Chapter 2. Security Tips for Installation

Security begins with the first time you put that CD or DVD into your disk drive to install Red Hat Enterprise Linux 7. Configuring your system securely from the beginning makes it easier to implement additional security settings later.

2.1. Securing BIOS

Password protection for the BIOS (or BIOS equivalent) and the boot loader can prevent unauthorized users who have physical access to systems from booting using removable media or obtaining root privileges through single user mode. The security measures you should take to protect against such attacks depends both on the sensitivity of the information on the workstation and the location of the machine.
For example, if a machine is used in a trade show and contains no sensitive information, then it may not be critical to prevent such attacks. However, if an employee's laptop with private, unencrypted SSH keys for the corporate network is left unattended at that same trade show, it could lead to a major security breach with ramifications for the entire company.
If the workstation is located in a place where only authorized or trusted people have access, however, then securing the BIOS or the boot loader may not be necessary.

2.1.1. BIOS Passwords

The two primary reasons for password protecting the BIOS of a computer are[2]:
  1. Preventing Changes to BIOS Settings — If an intruder has access to the BIOS, they can set it to boot from a CD-ROM or a flash drive. This makes it possible for them to enter rescue mode or single user mode, which in turn allows them to start arbitrary processes on the system or copy sensitive data.
  2. Preventing System Booting — Some BIOSes allow password protection of the boot process. When activated, an attacker is forced to enter a password before the BIOS launches the boot loader.
Because the methods for setting a BIOS password vary between computer manufacturers, consult the computer's manual for specific instructions.
If you forget the BIOS password, it can either be reset with jumpers on the motherboard or by disconnecting the CMOS battery. For this reason, it is good practice to lock the computer case if possible. However, consult the manual for the computer or motherboard before attempting to disconnect the CMOS battery.
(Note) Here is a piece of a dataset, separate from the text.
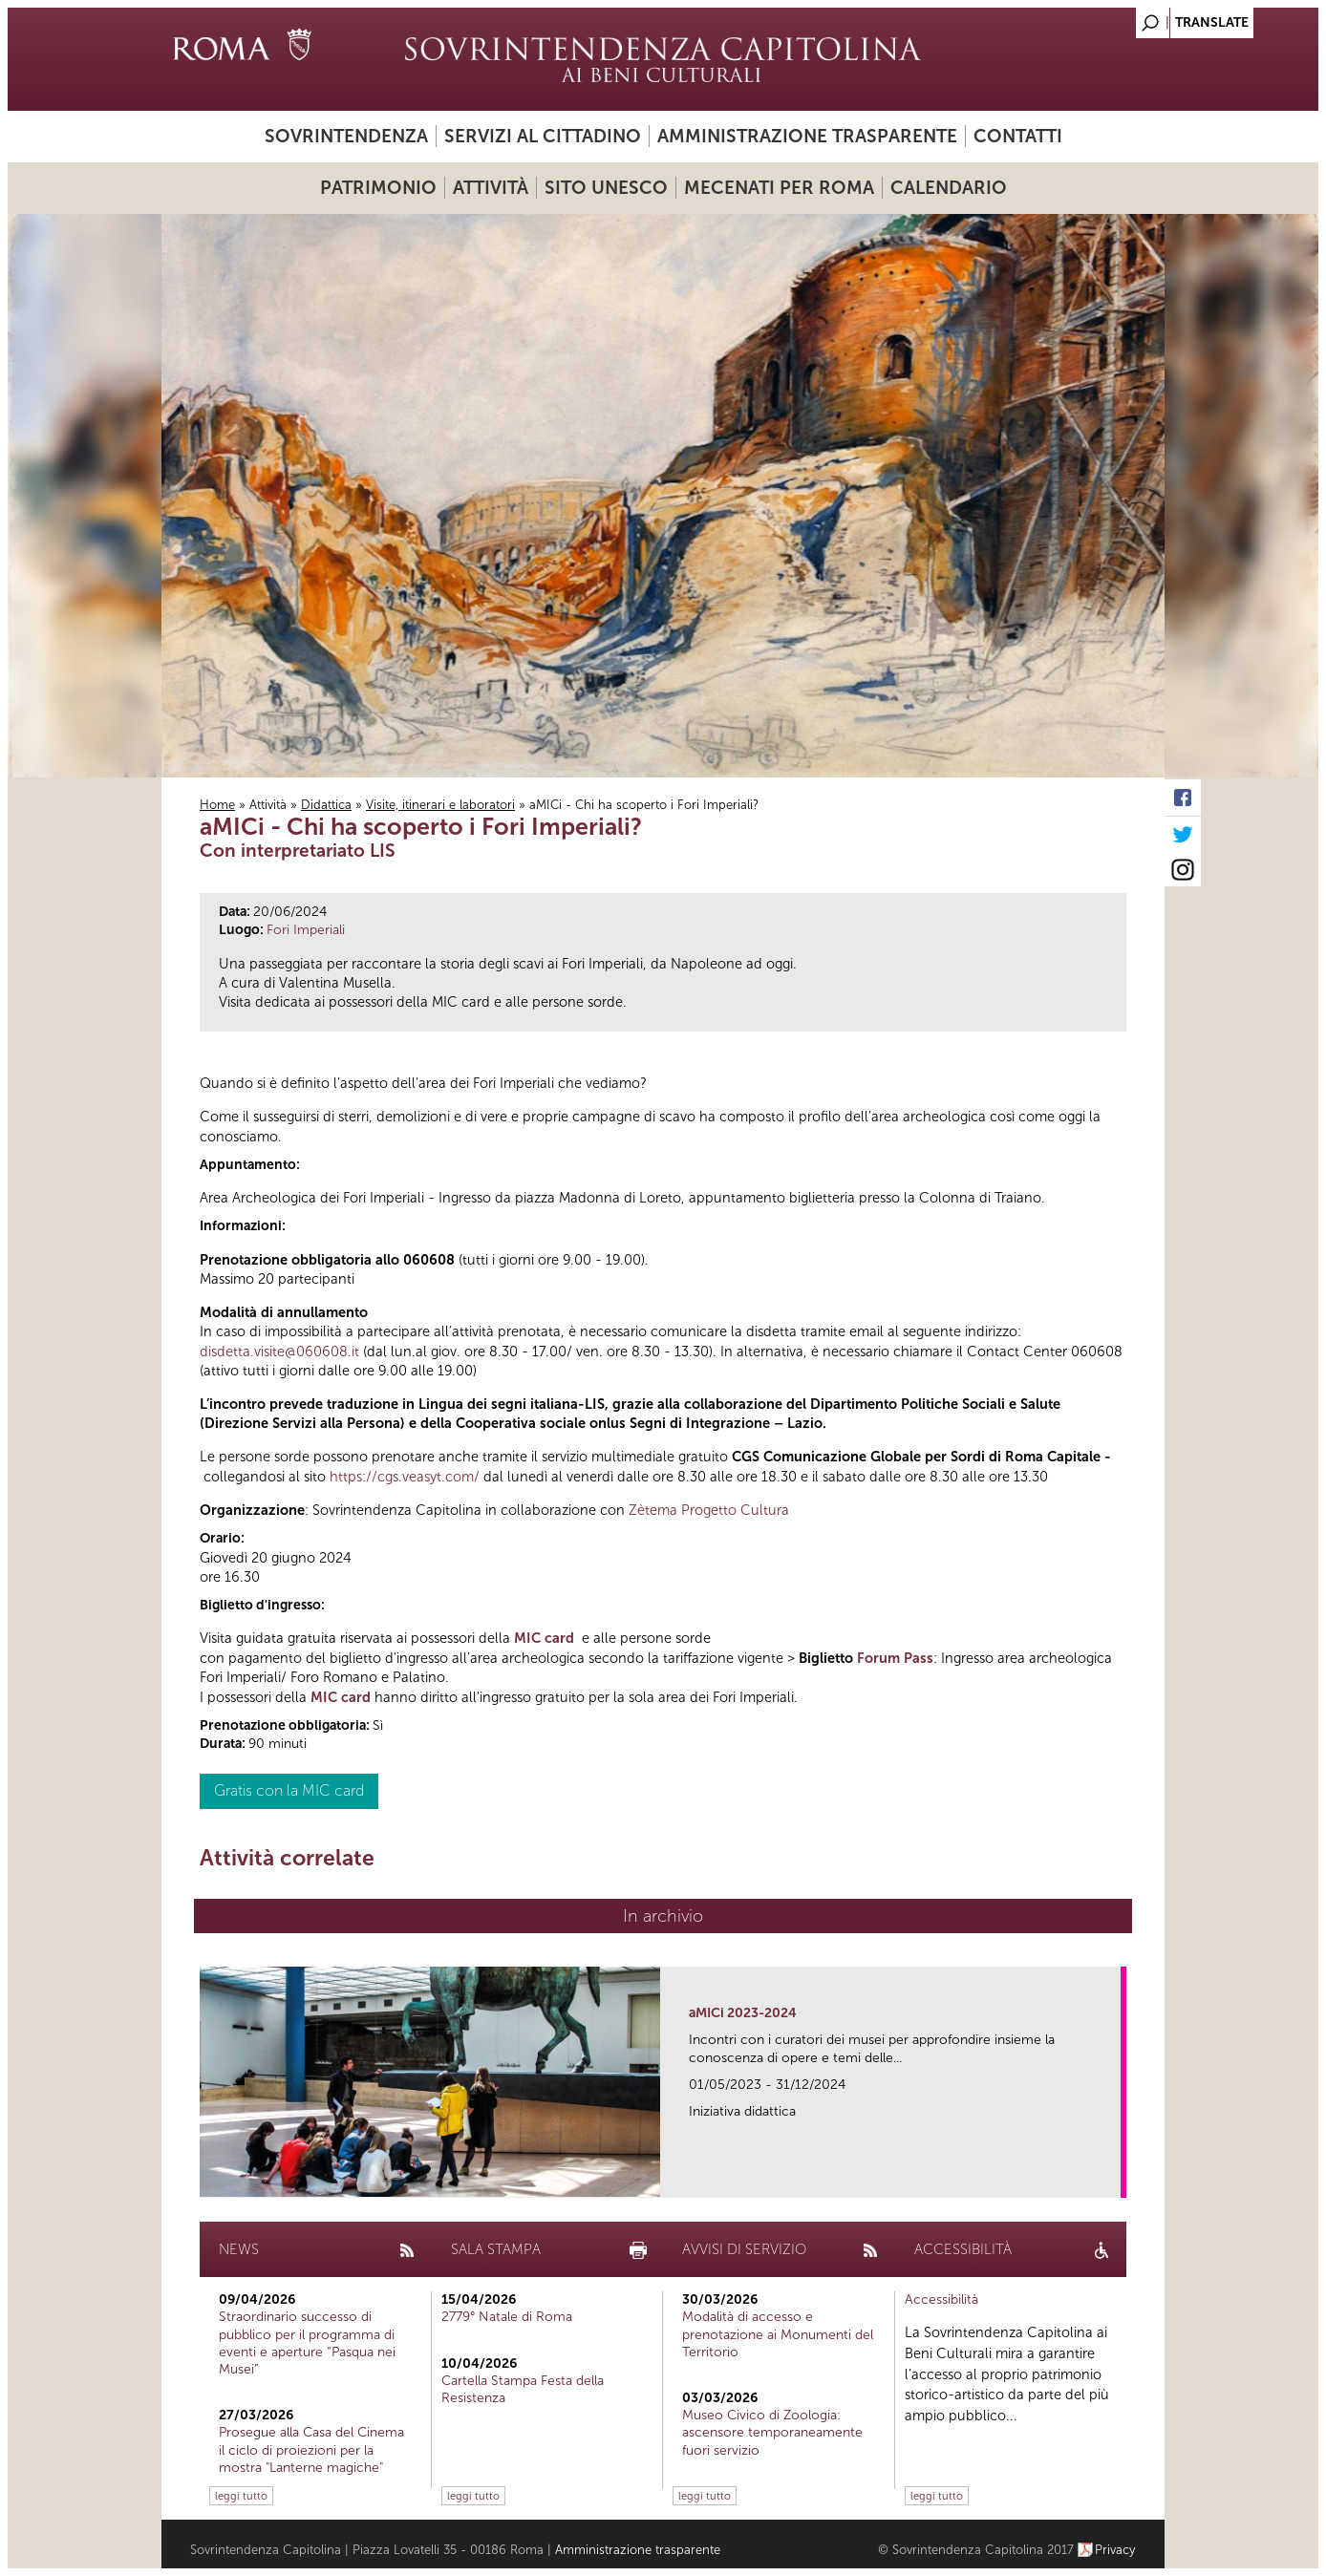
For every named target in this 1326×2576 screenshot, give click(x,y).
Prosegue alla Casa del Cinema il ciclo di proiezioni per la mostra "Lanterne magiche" (311, 2449)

2.1.1.1. Securing Non-BIOS-based Systems

Other systems and architectures use different programs to perform low-level tasks roughly equivalent to those of the BIOS on x86 systems. For example, the Unified Extensible Firmware Interface (UEFI) shell.
For instructions on password protecting BIOS-like programs, see the manufacturer's instructions.


[2] Since system BIOSes differ between manufacturers, some may not support password protection of either type, while others may support one type but not the other.